If you haven't used Git before, well, it does have a nasty learning curve. Taking a couple of hours to go over a Git tutorial that covers the underlying concepts (preferably something that includes the phrase "directed acyclic graph") is highly recommended.
Branches & Tags
Mahara maintains one branch for each major version of Mahara. For a major verison X.Y, the corresponding branch will be X.Y_STABLE. For instance, Mahara 1.8 is in branch 1.8_STABLE, 1.7 is in 1.7_STABLE, etc.
Minor releases are marked by tags. Release X.Y.Z will be marked with tag X.Y.Z_RELEASE.
Additionally, there is a "master" branch which contains development work on the next major release that has not been released yet.
For more information on Mahara versions and the release cycle see:
reviews.mahara.org
At present the "live" version of the code base is in the git repository of our Gerrit code review system, https://reviews.mahara.org . The code here is usually updated by people pushing patches into Gerrit, where they are reviewed and merged by Mahara core developers.

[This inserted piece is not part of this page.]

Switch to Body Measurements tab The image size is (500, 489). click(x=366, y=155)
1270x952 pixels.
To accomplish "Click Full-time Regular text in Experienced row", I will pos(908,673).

Users with the right permissions can also push patches directly to this git repo, and this happens occasionally as well (for instance the version bumps that are done by the scripts that package up our releases).
To push patches to gerrit, you'll need to set up an account in gerrit and clone via SSH, as described in Developer_Area/Contributing_Code
Gitorious & Github
The Mahara Gerrit site automatically replicates all changes into our repositories in Gitorious and Github in near realtime.
- Gitorious: https://gitorious.org/mahara/mahara
- Github: https://github.com/MaharaProject/mahara
The Gitorious repo is the official main repository of the Mahara project. Prior to our adoption of the Gerrit system, code was managed directly in the Gitorious repo (and some older pages on this wiki still refer to that). However, now it functions mainly as a read-only means of republishing the source code. If you are going to clone the entire repository, it's preferred that you clone it from one of these sites rather than from http://reviews.mahara.org, in order to reduce the load on our Gerrit server.
Related code
The Mahara gitorious site contains some additional repositories that contain code related to Mahara and/or used by the Mahara project. The main ones that are not defunct:
- mahara-scripts contains scripts used in the Mahara release management process
- manual contains the Mahara manual
Third-party plugins
Mahara is quite pluggable, and there are many third-party plugins available for Mahara. Third-party plugin authors each have their own code repositories, often on gitorious or github. There is a "mahara-contrib" repository in the mahara project on gitorious, but it's no longer in active use.